3.
Inspekteur Trapper richtte zijn bureaulamp op de verdachte en bulderde ‘En nou geen geintjes, Schele Jaap, waar is de poet?’
‘Waar zie je me nou voor an, Trappie’, bulderde Schele Jaap terug, ‘wie zegt jou dat ik die kraak gezet heb? Je denkt toch niet dat ik het risiko loop de lik in te draaien, voor één rooie?’ Ai, nu zat Trapper klem. Koortsachtig dacht hij na. Was een rooie 100 of 1000 gulden?
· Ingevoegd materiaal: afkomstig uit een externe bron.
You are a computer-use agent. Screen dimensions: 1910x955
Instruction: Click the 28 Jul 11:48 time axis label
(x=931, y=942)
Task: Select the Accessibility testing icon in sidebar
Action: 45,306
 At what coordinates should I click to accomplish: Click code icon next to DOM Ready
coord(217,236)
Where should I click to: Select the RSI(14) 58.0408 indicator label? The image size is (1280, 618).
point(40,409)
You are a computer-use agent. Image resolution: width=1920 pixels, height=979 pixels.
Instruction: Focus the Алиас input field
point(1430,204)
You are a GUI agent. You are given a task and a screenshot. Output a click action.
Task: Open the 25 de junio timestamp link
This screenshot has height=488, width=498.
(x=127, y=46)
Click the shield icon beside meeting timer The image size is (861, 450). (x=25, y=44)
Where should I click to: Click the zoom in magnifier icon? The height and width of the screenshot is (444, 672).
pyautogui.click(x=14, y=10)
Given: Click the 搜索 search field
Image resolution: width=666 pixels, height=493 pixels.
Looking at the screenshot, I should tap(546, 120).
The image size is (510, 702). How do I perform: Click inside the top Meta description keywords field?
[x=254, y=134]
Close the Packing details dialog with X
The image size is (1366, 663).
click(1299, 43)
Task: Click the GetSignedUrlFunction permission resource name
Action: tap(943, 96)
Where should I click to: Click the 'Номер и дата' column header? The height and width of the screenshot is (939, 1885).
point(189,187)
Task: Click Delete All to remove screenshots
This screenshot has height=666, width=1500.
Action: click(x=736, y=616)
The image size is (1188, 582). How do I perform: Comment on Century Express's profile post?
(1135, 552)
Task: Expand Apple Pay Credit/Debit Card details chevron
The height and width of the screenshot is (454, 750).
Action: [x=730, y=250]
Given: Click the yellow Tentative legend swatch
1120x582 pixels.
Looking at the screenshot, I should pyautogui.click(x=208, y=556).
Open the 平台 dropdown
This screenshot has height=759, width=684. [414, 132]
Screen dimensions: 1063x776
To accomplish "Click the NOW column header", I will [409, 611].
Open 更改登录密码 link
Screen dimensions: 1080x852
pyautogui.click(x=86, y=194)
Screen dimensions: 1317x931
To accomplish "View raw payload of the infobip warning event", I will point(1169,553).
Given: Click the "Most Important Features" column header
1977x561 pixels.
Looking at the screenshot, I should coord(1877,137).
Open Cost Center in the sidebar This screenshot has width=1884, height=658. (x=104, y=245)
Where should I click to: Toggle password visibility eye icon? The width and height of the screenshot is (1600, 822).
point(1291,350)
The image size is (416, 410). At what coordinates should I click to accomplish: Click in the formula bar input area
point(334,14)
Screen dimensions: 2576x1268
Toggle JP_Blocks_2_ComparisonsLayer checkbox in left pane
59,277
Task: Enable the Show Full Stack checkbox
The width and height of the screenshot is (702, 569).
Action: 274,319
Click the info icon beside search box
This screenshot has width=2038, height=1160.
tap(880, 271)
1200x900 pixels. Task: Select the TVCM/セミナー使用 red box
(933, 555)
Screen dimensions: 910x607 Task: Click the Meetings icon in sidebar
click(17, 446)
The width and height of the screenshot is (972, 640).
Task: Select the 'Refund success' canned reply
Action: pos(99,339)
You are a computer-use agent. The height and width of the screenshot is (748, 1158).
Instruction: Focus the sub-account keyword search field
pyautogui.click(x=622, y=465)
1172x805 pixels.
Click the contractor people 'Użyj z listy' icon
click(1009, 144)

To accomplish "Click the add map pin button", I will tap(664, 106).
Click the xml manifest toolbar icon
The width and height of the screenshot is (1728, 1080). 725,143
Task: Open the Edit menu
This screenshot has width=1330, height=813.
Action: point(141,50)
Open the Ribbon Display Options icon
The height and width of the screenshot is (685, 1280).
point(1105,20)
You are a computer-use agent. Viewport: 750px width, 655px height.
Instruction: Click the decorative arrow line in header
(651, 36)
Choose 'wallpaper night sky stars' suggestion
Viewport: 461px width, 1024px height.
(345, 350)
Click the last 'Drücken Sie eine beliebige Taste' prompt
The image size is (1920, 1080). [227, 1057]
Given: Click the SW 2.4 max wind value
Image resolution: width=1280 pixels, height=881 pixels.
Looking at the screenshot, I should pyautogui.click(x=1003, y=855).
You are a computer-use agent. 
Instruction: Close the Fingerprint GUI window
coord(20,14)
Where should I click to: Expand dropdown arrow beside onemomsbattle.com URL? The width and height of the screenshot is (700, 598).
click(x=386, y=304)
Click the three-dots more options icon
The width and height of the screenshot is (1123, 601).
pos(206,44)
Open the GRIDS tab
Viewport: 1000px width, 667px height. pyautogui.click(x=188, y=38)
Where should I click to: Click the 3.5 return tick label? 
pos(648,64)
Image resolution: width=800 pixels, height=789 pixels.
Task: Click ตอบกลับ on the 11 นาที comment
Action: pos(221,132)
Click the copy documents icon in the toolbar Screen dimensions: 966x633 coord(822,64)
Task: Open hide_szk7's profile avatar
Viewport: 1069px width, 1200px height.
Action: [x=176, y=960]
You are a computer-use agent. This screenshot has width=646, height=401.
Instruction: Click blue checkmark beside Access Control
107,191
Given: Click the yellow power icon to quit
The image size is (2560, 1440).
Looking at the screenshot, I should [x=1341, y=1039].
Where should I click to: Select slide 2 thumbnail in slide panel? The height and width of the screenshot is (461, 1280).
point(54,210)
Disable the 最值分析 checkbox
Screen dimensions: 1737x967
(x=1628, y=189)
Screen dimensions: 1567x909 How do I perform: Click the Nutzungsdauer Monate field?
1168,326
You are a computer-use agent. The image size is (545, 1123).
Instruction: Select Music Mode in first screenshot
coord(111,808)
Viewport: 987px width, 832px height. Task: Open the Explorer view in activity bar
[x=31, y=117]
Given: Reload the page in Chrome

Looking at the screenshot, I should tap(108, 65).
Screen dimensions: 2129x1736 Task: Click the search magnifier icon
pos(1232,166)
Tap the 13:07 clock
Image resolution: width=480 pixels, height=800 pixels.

Hij had nog steeds moeite met dat soort dingen; hoeveel gram gingen er in een ons, heeft juni 30 of 31 dagen...‘Voor een geeltje vermoord jij je moeder’, probeerde Trapper, terwijl hij wist dat er zweetdruppels op zijn voorhoofd te zien waren.
‘Ha! Voor een joetje zeker’, schamperde Schele Jaap. Nu dreigde Trapper zijn gezicht te verliezen. Wat was een joetje? Een kwartje was een heitje, dat stond voor hem vast.
‘Okay, maak maar dat je wegkomt’, redde Trapper zich. Hij trok een 25-guldenbiljet uit zijn portefeuille, want dat wist hij zeker.
‘Hier heb je een knaak. Ga maar een kop koffie drinken, voor de schrik.’